Stated exercise: Repeat the lines below word for word, from the one containing "You are a computer-use agent." down to the one containing "(x=1391, y=12)", including both, and leave out the pictures.

Data for the task:
-- Begin --
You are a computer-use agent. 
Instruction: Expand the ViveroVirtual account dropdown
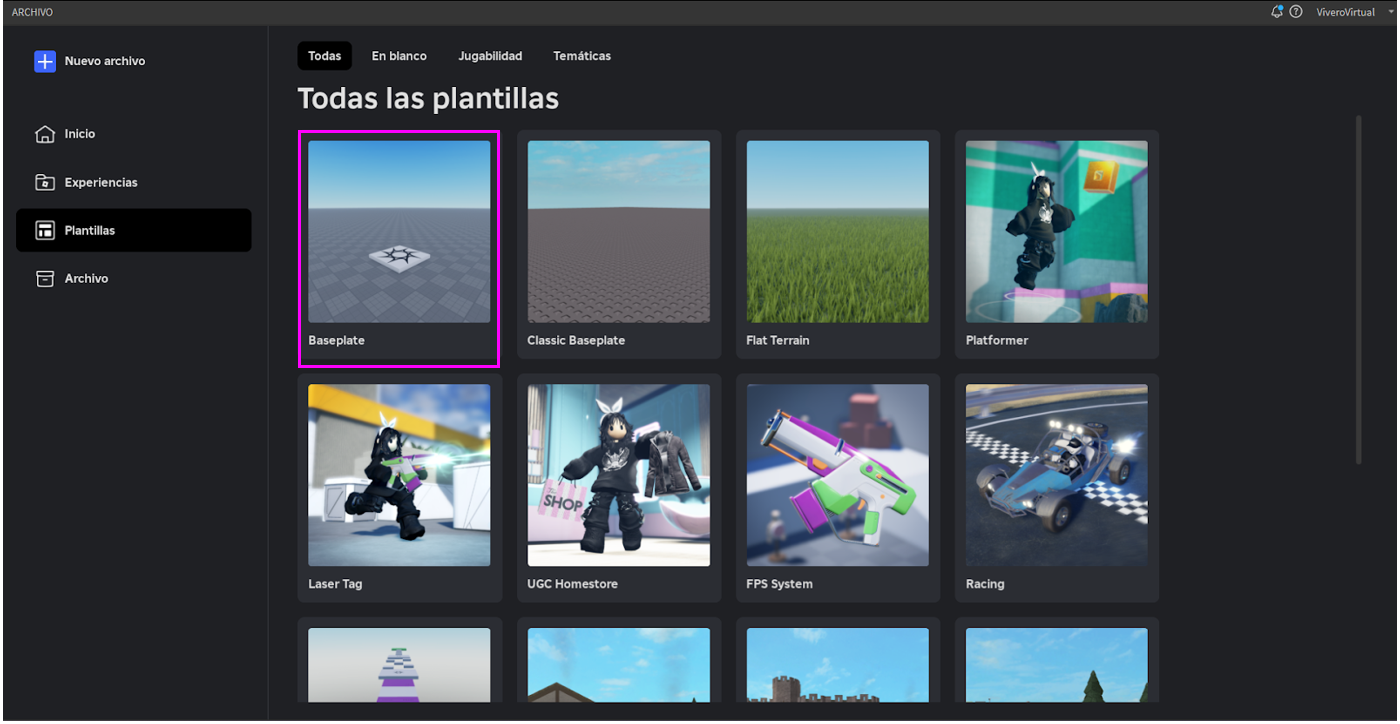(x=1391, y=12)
-- End --
-- Begin --
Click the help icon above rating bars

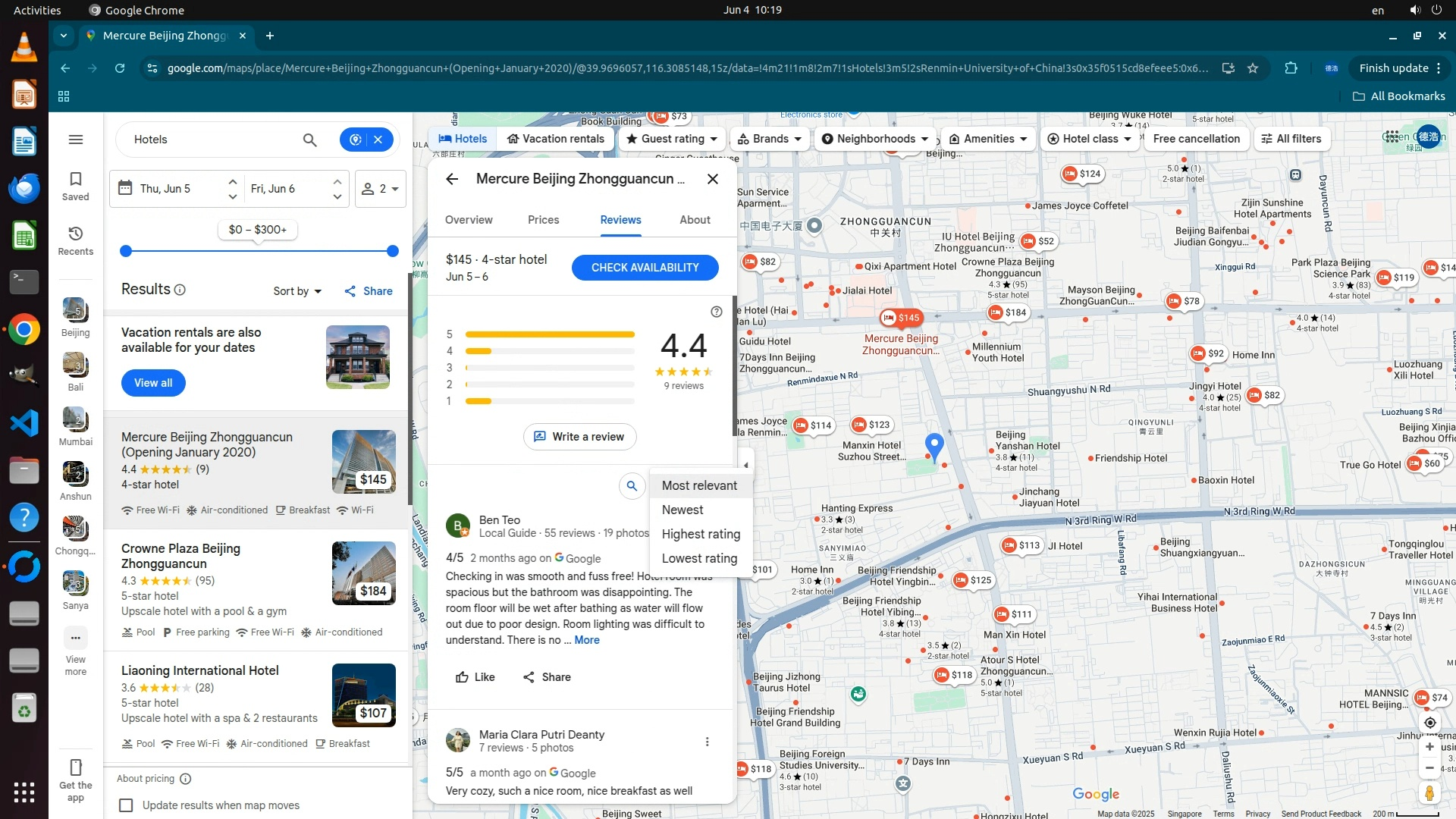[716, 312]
-- End --
Full solution:
You are a computer-use agent. 
Instruction: Expand the ViveroVirtual account dropdown
(x=1391, y=12)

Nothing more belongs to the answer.